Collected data

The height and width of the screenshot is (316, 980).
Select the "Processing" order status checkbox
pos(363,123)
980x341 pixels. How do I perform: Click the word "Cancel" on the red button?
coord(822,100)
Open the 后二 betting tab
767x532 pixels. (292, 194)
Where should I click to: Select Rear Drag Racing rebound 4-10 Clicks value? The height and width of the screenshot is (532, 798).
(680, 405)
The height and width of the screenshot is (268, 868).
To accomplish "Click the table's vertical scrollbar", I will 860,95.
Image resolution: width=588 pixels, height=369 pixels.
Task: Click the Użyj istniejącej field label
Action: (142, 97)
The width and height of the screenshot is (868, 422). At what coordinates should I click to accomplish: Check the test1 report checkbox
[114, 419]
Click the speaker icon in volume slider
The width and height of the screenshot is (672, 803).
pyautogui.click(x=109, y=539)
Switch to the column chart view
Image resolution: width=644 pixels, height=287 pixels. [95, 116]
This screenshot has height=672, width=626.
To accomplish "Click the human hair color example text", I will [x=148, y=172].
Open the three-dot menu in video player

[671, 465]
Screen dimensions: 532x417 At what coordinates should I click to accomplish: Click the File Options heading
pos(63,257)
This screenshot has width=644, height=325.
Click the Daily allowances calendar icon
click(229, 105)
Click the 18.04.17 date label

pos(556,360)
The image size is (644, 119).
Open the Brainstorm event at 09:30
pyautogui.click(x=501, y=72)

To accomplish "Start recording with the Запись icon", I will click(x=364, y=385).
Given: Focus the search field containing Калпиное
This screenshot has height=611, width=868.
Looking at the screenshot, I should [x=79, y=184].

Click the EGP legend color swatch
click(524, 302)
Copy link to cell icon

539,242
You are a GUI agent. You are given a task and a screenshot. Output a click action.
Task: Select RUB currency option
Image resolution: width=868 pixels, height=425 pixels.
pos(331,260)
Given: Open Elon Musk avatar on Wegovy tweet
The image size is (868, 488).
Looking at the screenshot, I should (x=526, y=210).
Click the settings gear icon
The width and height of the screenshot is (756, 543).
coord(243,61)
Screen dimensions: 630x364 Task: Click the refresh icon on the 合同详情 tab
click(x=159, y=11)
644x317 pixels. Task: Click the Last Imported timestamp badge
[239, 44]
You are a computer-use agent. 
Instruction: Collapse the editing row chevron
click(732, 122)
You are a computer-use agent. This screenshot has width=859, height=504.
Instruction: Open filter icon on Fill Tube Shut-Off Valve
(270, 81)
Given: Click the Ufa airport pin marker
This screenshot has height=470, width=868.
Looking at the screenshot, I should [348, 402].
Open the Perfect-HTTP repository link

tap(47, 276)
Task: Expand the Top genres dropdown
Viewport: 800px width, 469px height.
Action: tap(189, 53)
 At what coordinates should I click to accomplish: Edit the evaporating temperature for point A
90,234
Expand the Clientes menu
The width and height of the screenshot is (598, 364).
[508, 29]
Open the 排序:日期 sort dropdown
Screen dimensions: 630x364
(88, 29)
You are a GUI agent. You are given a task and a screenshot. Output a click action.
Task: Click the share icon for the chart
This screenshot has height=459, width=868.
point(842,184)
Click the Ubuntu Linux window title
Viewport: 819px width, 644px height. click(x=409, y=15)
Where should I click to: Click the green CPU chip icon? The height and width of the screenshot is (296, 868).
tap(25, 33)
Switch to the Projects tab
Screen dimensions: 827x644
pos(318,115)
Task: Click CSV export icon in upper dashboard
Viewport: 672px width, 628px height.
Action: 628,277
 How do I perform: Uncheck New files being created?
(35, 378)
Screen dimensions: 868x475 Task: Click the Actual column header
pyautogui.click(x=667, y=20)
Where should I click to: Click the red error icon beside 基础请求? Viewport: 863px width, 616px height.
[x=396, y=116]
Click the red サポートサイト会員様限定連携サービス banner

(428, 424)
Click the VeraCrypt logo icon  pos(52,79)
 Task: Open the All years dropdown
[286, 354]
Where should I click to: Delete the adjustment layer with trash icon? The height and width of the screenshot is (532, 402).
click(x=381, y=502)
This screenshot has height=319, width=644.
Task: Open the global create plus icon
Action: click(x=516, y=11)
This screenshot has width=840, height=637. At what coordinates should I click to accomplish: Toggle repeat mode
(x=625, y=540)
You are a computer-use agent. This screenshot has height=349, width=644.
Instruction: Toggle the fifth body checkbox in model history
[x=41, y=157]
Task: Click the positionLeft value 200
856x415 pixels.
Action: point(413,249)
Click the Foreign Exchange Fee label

_What you will do_
Starting at the line that contains "Task: Select RUB currency option" and stopping after the line that contains "Switch to the Projects tab", write out every line exactly as it appears above, and no other line.

_Response area_
Task: Select RUB currency option
Image resolution: width=868 pixels, height=425 pixels.
pos(331,260)
Given: Open Elon Musk avatar on Wegovy tweet
The image size is (868, 488).
Looking at the screenshot, I should (x=526, y=210).
Click the settings gear icon
The width and height of the screenshot is (756, 543).
coord(243,61)
Screen dimensions: 630x364 Task: Click the refresh icon on the 合同详情 tab
click(x=159, y=11)
644x317 pixels. Task: Click the Last Imported timestamp badge
[239, 44]
You are a computer-use agent. 
Instruction: Collapse the editing row chevron
click(732, 122)
You are a computer-use agent. This screenshot has width=859, height=504.
Instruction: Open filter icon on Fill Tube Shut-Off Valve
(270, 81)
Given: Click the Ufa airport pin marker
This screenshot has height=470, width=868.
Looking at the screenshot, I should [348, 402].
Open the Perfect-HTTP repository link

tap(47, 276)
Task: Expand the Top genres dropdown
Viewport: 800px width, 469px height.
Action: tap(189, 53)
 At what coordinates should I click to accomplish: Edit the evaporating temperature for point A
90,234
Expand the Clientes menu
The width and height of the screenshot is (598, 364).
[508, 29]
Open the 排序:日期 sort dropdown
Screen dimensions: 630x364
(88, 29)
You are a GUI agent. You are given a task and a screenshot. Output a click action.
Task: Click the share icon for the chart
This screenshot has height=459, width=868.
point(842,184)
Click the Ubuntu Linux window title
Viewport: 819px width, 644px height. click(x=409, y=15)
Where should I click to: Click the green CPU chip icon? The height and width of the screenshot is (296, 868).
tap(25, 33)
Switch to the Projects tab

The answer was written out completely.